Instructions for the task: Rewrite the records starting at the line that contains "Task: Open the Brave Wallet icon" and ending at the line that contains "Action: click(892, 30)", both lines included, and give only those lines. Keep the requests unchanged, but scale every coordinate in the answers by 2 and round to whole numbers, with halves rounded up.

Listed records:

::::::::::

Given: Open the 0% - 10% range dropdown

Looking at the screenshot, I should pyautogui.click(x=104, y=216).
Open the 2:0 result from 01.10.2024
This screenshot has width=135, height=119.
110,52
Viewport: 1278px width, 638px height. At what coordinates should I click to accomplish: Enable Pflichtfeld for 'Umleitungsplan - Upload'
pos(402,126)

::::::::::

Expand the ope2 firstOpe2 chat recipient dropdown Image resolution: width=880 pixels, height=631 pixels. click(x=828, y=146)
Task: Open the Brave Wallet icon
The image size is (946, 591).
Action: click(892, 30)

::::::::::

Final result:
Task: Open the Brave Wallet icon
The image size is (946, 591).
Action: click(1784, 60)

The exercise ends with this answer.